Böyle bir kıyaslama yapmayı çok anlamlı bulmuyorum. Bizden önce de bir kadro vardı ve biz o kadronun içine geldik. Bu bir süreç ve değişim olmak zorunda. Önemli olan buradaki geçişleri doğru yapabilmek. Biz değişimi her şeyi hemen değiştirmek olarak algılıyoruz ama o zaman da hem ülke futboluna hem de oyuncuya zarar veriyoruz. Oyuncunun üzerindeki baskı artıyor. Bu geçişleri doğru yapabilirsek, zaten yetenekli oyuncalara sahibiz ve doğru harmanlamayla iyi takımlar oluşturabiliriz. Elbette geçişlerde oyuncular eksilecek ve yeniler gelecek. O yüzden kıyaslama yapmak yerine, şu anda da yetenekli oyunculara sahip olduğumuzu ve bunu da finallere katılarak gösterdiğimizi düşünüyorum.
"TÜRKİYE DÜNYA FUTBOLUNDA ÖNEMLİ BİR RENK"
EURO 2008'deki rakiplerimizden Çek Cumhuriyeti ve Hırvatistan'la EURO 2016'da da bir kez daha eşleştik. Grubumuzda ayrıca son iki Avrupa Şampiyonası'nın şampiyonu ve bir önceki Dünya Kupası'nı kaldıran İspanya var. Bu gruptaki takımları ve şansımızı nasıl değerlendiriyorsun?

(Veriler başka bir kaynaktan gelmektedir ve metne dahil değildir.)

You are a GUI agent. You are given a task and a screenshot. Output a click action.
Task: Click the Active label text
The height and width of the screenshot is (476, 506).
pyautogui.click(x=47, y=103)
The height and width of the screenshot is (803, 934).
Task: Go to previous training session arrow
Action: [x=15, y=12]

Bence yine şans çünkü 2008'den bir karışım var. Ama "Daha önce başardık yine yaparız" diye düşünmek yerine oraya gidip yine bir renk katacağımızı düşünmemiz gerekir. Zaten daha elemelerde bile turnuvaya renk kattık, şimdi finallerde de bunu yapabiliriz. Ben Türkiye'nin dünya futbolunda önemli bir renk olduğunu, her turnuvada bulunması gerektiğini düşünüyorum. Biz orada olduğumuz sürece turnuva daha renkli olacak ve inanıyorum ki insanlara başka şeyler göstereceğiz.
"AVRUPA'YA GİTME FIRSATI OLAN GİTSİN"
Genç oyuncuların Avrupa'da oynamasını teşvik etmek için neler yapılabilir sence?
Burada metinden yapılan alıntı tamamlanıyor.